• _TASK PROMPT_:
Present the entries as a Markdown table with the columns Row and Text. Start at the line that contains "coordinates (1323, 24)." and go through the end of the entries, skipping blank lines.

········

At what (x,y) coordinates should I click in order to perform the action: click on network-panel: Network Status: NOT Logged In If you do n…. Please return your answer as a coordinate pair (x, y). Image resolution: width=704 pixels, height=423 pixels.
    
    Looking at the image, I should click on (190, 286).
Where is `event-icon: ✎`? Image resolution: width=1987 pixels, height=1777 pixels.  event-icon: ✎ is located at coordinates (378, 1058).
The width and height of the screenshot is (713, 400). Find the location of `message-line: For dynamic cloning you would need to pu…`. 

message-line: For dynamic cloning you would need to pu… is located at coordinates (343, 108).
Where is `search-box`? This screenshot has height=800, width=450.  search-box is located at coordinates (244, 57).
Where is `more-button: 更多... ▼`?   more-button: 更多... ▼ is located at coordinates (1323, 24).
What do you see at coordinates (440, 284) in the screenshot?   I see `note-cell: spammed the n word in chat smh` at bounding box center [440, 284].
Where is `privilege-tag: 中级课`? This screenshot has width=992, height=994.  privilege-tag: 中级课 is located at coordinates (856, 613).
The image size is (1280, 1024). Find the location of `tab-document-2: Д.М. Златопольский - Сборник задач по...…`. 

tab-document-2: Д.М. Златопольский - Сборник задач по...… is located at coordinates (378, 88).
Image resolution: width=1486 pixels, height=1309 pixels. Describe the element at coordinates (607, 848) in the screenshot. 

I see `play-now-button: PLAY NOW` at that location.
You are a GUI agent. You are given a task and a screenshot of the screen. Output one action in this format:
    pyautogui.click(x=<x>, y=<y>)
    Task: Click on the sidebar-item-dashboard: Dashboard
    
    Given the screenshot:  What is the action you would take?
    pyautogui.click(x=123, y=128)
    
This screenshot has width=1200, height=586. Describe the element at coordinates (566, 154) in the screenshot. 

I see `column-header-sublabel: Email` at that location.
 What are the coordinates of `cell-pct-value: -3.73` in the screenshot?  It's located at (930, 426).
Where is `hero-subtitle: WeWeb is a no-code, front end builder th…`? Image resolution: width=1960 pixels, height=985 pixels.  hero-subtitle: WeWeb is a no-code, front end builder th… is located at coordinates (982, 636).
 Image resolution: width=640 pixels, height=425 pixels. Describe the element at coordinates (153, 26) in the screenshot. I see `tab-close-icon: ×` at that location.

········

• _SOLVED PROBLEM_:
| Row | Text |
|---|---|
| 1 | Where is `more-button: 更多... ▼`?   more-button: 更多... ▼ is located at coordinates (1323, 24). |
| 2 | What do you see at coordinates (440, 284) in the screenshot?   I see `note-cell: spammed the n word in chat smh` at bounding box center [440, 284]. |
| 3 | Where is `privilege-tag: 中级课`? This screenshot has width=992, height=994.  privilege-tag: 中级课 is located at coordinates (856, 613). |
| 4 | The image size is (1280, 1024). Find the location of `tab-document-2: Д.М. Златопольский - Сборник задач по...…`.  |
| 5 | tab-document-2: Д.М. Златопольский - Сборник задач по...… is located at coordinates (378, 88). |
| 6 | Image resolution: width=1486 pixels, height=1309 pixels. Describe the element at coordinates (607, 848) in the screenshot.  |
| 7 | I see `play-now-button: PLAY NOW` at that location. |
| 8 | You are a GUI agent. You are given a task and a screenshot of the screen. Output one action in this format: |
| 9 |     pyautogui.click(x=<x>, y=<y>) |
| 10 |     Task: Click on the sidebar-item-dashboard: Dashboard |
| 11 |     Given the screenshot:  What is the action you would take? |
| 12 |     pyautogui.click(x=123, y=128) |
| 13 | This screenshot has width=1200, height=586. Describe the element at coordinates (566, 154) in the screenshot.  |
| 14 | I see `column-header-sublabel: Email` at that location. |
| 15 |  What are the coordinates of `cell-pct-value: -3.73` in the screenshot?  It's located at (930, 426). |
| 16 | Where is `hero-subtitle: WeWeb is a no-code, front end builder th…`? Image resolution: width=1960 pixels, height=985 pixels.  hero-subtitle: WeWeb is a no-code, front end builder th… is located at coordinates (982, 636). |
| 17 |  Image resolution: width=640 pixels, height=425 pixels. Describe the element at coordinates (153, 26) in the screenshot. I see `tab-close-icon: ×` at that location. |